Items contained in a dataset

##########

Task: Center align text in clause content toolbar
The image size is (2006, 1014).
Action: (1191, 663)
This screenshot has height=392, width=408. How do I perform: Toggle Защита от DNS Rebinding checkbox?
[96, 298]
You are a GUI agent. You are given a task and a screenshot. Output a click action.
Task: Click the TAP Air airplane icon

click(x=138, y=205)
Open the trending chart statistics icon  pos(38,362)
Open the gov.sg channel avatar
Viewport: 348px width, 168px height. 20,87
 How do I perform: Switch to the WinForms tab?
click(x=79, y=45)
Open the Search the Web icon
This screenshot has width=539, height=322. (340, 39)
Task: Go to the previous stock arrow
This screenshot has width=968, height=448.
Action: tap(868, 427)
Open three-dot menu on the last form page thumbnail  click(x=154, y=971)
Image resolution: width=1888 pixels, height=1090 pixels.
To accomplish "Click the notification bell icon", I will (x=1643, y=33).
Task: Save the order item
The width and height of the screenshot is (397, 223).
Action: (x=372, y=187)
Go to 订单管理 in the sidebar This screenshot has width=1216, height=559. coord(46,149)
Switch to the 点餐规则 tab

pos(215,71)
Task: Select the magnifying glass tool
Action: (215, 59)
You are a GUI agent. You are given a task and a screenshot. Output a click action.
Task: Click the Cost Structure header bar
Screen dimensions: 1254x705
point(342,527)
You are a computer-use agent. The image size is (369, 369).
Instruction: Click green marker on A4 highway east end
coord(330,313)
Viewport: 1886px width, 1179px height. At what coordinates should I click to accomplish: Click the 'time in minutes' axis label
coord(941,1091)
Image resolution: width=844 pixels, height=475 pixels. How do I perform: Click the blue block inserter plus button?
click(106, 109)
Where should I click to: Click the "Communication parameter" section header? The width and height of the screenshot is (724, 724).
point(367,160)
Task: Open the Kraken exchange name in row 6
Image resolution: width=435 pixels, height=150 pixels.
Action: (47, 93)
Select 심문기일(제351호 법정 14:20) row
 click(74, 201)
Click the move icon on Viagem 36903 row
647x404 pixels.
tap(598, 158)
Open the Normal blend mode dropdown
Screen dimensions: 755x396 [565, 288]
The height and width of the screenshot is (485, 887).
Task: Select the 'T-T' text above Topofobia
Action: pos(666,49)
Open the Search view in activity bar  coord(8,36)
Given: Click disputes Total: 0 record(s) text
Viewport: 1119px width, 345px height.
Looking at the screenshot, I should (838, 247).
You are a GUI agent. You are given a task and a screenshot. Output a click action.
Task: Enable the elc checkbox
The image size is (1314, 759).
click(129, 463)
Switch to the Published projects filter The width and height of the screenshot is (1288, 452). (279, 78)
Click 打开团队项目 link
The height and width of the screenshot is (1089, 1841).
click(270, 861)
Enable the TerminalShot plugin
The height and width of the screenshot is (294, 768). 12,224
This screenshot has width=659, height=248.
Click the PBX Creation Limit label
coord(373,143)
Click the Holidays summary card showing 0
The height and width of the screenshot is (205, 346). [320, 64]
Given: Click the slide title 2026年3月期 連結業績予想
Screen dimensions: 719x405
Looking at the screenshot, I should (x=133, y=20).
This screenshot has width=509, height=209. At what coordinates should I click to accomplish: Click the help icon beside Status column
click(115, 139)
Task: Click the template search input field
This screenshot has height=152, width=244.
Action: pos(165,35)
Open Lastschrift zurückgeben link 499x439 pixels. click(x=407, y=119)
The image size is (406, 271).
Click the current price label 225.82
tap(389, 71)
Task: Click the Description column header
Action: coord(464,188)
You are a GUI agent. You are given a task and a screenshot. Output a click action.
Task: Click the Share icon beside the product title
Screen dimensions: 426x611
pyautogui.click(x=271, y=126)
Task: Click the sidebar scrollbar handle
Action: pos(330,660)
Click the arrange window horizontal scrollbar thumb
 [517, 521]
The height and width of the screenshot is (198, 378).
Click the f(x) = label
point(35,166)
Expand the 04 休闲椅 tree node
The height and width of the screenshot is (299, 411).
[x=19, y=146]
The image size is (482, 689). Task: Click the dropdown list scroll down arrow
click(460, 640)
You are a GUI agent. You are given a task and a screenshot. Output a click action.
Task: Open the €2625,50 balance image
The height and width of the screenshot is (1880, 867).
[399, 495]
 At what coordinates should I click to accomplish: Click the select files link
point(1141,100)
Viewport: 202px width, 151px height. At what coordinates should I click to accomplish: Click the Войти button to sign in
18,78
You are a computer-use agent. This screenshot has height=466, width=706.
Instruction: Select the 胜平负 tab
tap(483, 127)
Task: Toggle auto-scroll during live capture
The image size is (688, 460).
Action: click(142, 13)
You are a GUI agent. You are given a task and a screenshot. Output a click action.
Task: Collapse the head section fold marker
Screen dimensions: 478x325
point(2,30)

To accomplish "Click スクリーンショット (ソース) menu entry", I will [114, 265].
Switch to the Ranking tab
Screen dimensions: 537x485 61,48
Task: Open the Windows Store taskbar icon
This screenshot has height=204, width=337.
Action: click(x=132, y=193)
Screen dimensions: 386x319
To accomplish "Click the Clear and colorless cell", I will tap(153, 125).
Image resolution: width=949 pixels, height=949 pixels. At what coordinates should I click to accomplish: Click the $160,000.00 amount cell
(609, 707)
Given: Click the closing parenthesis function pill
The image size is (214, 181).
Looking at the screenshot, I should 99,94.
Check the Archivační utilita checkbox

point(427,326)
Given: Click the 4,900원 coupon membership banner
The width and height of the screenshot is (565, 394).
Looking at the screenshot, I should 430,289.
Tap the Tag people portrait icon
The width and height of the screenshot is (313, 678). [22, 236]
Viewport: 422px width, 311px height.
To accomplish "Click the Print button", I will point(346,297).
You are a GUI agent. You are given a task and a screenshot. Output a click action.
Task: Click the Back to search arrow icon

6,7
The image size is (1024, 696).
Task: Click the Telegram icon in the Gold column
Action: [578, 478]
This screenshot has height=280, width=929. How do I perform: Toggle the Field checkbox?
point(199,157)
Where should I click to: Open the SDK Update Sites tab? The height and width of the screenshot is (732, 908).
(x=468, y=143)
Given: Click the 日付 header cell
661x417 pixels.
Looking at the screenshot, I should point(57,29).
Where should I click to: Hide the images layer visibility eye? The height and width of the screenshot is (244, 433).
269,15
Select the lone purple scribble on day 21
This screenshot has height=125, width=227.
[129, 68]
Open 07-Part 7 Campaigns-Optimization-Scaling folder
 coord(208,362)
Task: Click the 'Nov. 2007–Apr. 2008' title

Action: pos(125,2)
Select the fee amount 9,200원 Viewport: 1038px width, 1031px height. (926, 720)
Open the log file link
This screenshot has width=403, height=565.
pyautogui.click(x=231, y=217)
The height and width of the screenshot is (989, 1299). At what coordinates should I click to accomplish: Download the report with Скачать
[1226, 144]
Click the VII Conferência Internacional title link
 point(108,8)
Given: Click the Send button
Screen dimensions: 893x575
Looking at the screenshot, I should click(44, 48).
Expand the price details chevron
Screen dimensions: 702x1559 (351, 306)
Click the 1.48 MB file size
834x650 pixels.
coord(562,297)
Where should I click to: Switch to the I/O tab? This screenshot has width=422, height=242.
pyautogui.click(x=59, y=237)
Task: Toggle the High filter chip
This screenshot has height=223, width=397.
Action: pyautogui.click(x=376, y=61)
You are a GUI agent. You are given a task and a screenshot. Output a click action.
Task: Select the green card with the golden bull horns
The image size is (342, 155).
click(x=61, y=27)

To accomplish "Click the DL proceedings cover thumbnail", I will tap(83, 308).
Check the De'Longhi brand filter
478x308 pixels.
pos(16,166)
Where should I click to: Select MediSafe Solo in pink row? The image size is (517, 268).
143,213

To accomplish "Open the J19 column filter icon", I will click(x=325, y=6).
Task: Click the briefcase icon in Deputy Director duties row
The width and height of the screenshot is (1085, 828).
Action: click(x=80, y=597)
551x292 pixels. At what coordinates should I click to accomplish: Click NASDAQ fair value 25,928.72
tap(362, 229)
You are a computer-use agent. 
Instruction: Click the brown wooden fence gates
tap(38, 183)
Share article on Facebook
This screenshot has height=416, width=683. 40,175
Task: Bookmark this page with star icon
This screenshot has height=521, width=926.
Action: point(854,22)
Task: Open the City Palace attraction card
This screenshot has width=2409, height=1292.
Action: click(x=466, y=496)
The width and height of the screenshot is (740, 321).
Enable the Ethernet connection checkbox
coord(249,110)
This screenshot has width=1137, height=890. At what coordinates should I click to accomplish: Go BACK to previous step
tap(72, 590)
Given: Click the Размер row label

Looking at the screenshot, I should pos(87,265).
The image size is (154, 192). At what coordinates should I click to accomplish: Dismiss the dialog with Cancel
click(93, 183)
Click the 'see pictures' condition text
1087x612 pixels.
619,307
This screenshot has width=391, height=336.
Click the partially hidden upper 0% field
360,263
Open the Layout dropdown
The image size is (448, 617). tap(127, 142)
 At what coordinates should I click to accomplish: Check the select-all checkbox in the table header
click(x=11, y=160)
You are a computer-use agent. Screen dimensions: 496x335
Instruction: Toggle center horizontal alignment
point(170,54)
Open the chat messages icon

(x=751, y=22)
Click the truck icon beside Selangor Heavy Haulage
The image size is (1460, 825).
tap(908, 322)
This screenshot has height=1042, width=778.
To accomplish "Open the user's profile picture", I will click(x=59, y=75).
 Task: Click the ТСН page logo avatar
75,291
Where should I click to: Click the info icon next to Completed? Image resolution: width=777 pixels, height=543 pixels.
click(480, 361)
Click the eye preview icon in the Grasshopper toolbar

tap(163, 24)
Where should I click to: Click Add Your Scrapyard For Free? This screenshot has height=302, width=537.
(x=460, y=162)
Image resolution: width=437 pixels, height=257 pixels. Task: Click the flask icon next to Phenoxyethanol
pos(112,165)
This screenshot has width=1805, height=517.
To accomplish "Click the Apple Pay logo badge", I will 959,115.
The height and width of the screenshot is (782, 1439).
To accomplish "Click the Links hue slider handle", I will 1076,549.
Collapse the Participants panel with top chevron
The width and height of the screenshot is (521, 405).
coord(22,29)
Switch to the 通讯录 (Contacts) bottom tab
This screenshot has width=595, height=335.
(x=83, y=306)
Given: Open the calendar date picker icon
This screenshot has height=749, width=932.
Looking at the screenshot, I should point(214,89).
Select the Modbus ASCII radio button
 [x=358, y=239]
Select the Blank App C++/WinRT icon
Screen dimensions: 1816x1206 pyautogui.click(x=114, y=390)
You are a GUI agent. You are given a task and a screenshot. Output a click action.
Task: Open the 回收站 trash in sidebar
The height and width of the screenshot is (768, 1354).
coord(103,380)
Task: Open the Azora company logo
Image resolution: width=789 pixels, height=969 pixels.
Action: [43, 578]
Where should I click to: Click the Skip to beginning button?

##########

Task details:
Swap "airplane" for "aircraft" in the items from the first line through the line containing "click(x=138, y=205)", and give those lines again with nothing else altered.

Exercise answer:
Task: Center align text in clause content toolbar
The image size is (2006, 1014).
Action: (1191, 663)
This screenshot has height=392, width=408. How do I perform: Toggle Защита от DNS Rebinding checkbox?
[96, 298]
You are a GUI agent. You are given a task and a screenshot. Output a click action.
Task: Click the TAP Air aircraft icon

click(x=138, y=205)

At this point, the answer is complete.